# Another Diy Alternative To Bottle Tree For Drying



## attackandvine (1/10/08)

Saw this post from a while back which shows a few different DIY alternatives to a bottle tree.

Here's my version




I'm lucky to have a brew room that has lot of storage space, so knocked these up on the top of the MDF shelving.
Cost about $5 in timber.
With a few of these, I can stack about 42 longnecks, sweet.


----------



## Carbonator (1/10/08)

Don't know if this has been mentioned before, but, I used to have Dexion style shelving in my brew room. It had the angle corner pieces with holes every 2" from top to bottom. It saved heaps of space.

I used coat hangers to make upside-down bottle holders with about 10 Grolsch bottles from top to bottom.

Each holder had 2 loops, 1 small for the neck and the other bigger for the base, at top.

I'm guessing some long upright timber, like pine could be used with wire on both sides, up against a wall.


----------



## attackandvine (1/10/08)

Nice idea, looks like it'd take a while to rig up though? So much twistie, twistie.

wood & screws as above was real quick. Had 40+ capacity sorted in about 15-20 mins with a drill and dot punch.


----------



## attackandvine (1/10/08)

Originally intended to use clamps, so they could be removable, but the cheap-o plastic grip-clamps ($1 each from Bunnings) weren't strong enough, snapping under the tension.


----------



## Muggus (1/10/08)

I've heard that an old (or new) screen door works a treat, and you can fit a shitload of bottles in there.


----------



## Carbonator (1/10/08)

attackandvine said:


> Nice idea, looks like it'd take a while to rig up though? So much twistie, twistie.



The coat hanger wire rig wont take long for initial setup, as long as the shelving is already there.

I used a bottle for shaping the wire, about 10 seconds each, then both ends through holes in corner angles, using 2 bottles to get spacing correct.

If you haven't got shelves, the pine would be OK, but needs fixing or support and holes drilled for wire.


----------



## staggalee (2/10/08)

Muggus said:


> I've heard that an old (or new) screen door works a treat, and you can fit a shitload of bottles in there.



And you heard right. A piece of Amplimesh 750 by 550 mill. holds 35 tallies. Pick a piece up at your recycler for a couple of dollars, too easy.

staggalee.


----------



## white.grant (2/10/08)

My fermentation freezer had basket type shelves with a handy sized grid, I made a mobile drying rack with some electrician's tape and a trolley I had lying around. It also double as my mash stand. The good thing about the freezer basket is that its plastic coated so is gentle on the bottles. Capacity is about 18 bottles per basket. 

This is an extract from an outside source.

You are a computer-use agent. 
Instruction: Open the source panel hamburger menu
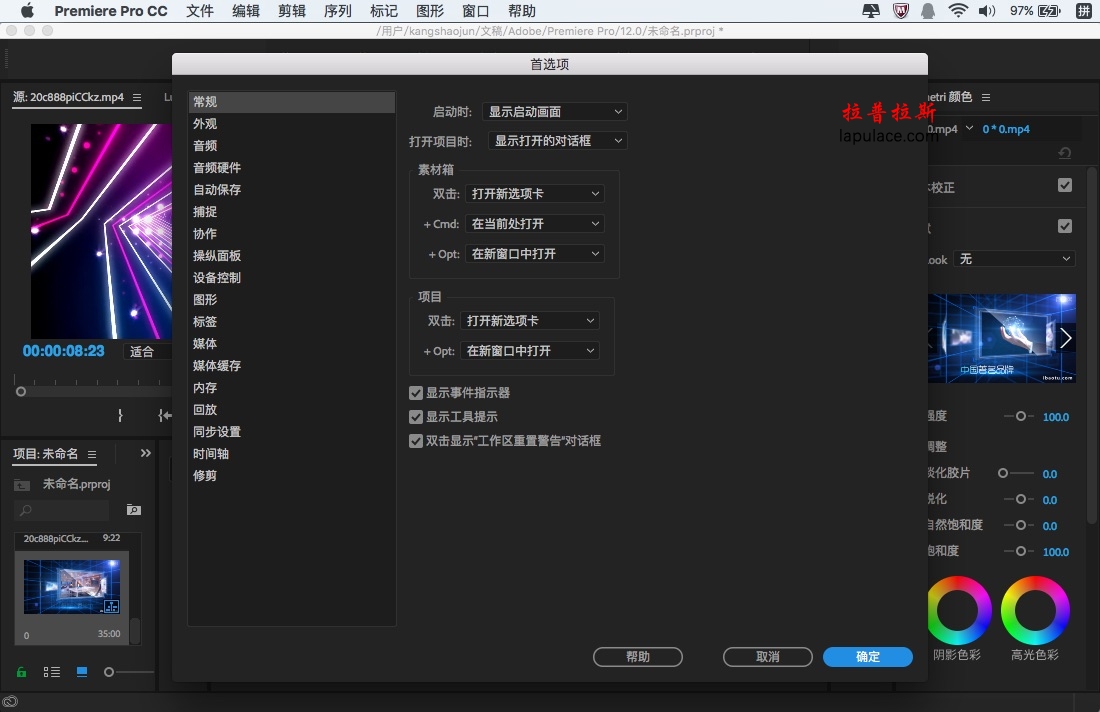click(137, 98)

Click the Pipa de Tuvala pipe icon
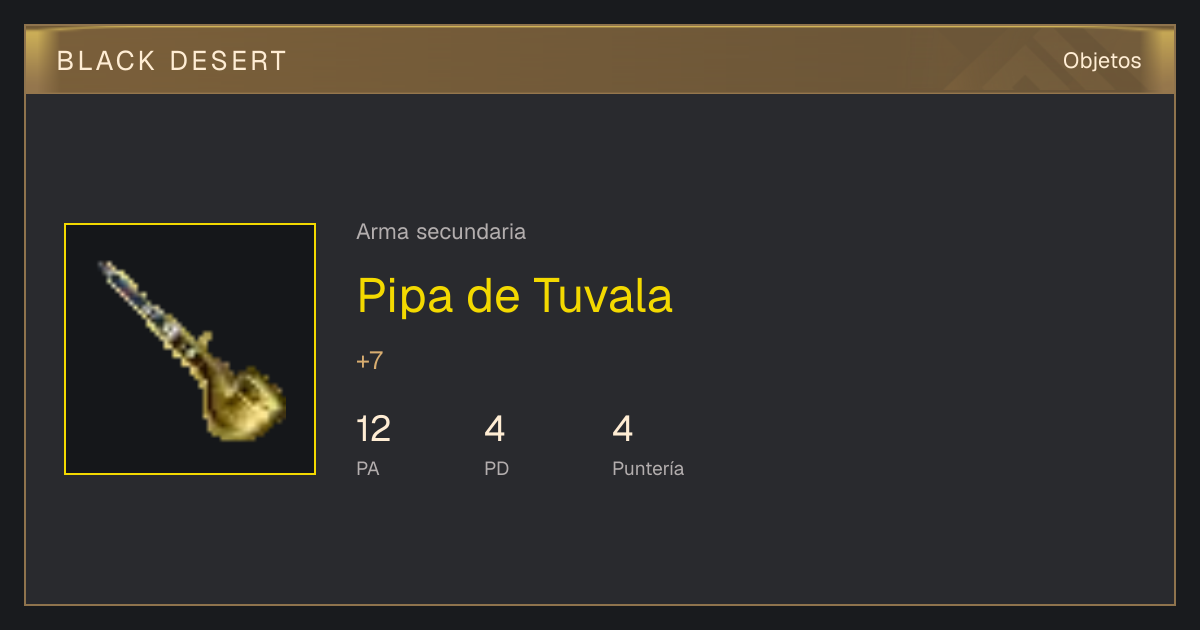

I'd be worried about sticking a bottle down on a nail in case of damaging the bottle.




cheers

grant


----------



## joshuahardie (2/10/08)

Looks like you have a got a mini there grant....

Cooper or Cooper S.

Sweet car.


----------



## Doogiechap (2/10/08)

Old dishwasher racks work a treat as well


----------



## white.grant (2/10/08)

joshuahardie said:


> Looks like you have a got a mini there grant....
> 
> Cooper or Cooper S.
> 
> Sweet car.




It's a Cooper. Great fun. Only wish I got to drive it more


----------



## Cube (2/10/08)

I've made one out of an old ironing board. Tons of holes for the bottles in the board itself, and it folds up out of the way!! Minta. I have a sheet of perspex to replace the wood now for it. Even better. The folding and folding out base/legs is just fantastic.


----------



## joshuahardie (2/10/08)

Grantw said:


> It's a Cooper. Great fun. Only wish I got to drive it more



Cool, 
I used to have a '02 Cooper S, in British Racing Green, with a white roof..... loved it.

So much fun to drive.


----------



## Cocko (2/10/08)

I got these racks from bunning's... 7 bux each from memory!







Its good because you don't have to be to anal about sanitising because nothing goes into the bottle!


----------



## Carbonator (2/10/08)

Cocko said:


> I got these racks from bunning's... 7 bux each from memory!
> 
> View attachment 21555



I'm thinking "space saving" here, - you could rig that table frame (4 square racks in a frame) on hinges against a wall with jack chain from the top, so it swings up when not in use!


----------



## staggalee (2/10/08)

Carbonator said:


> I'm thinking "space saving" here, - you could rig that table frame (4 square racks in a frame) on hinges against a wall with jack chain from the top, so it swings up when not in use!



and if you had a square of Amplimesh like I have you could just hang it off a nail in the wall when it`s not in use  

staggalee.


----------



## Carbonator (2/10/08)

staggalee said:


> and if you had a square of Amplimesh like I have you could just hang it off a nail in the wall when it`s not in use
> 
> staggalee.



Nails and legs or hinges and jack chain. Whats better?

You gotta keep the mesh off the floor!


----------



## the_yobbo (3/6/10)

Was googling ideas on a DIY drying rack and found this thread. 

I've got a small section of screen door/amplimesh leaning up against my brew fridge at the moment, and now I've discovered a use for it. 

Cheers 

(deliberate thread bump to inspire others)


----------



## Wolfy (3/6/10)

Plastic bread crate/tray works fine for me (the trays bread is delivered to supermarkets on).


----------



## KoNG (3/6/10)

Same as Wolfy.....
one of these puppies inverted on a clean towel.
too easy




now i don't even bother drying (when i bottle), i just shake out as much iodophor sol'n as possible and fill a swing top.

Edit: actually its not like the one in the pic, it needs to be the diamond shaped hole pattern.


----------



## Wolfy (3/6/10)

KoNG said:


> Edit: actually its not like the one in the pic, it needs to be the diamond shaped hole pattern.


Yep, like this:


----------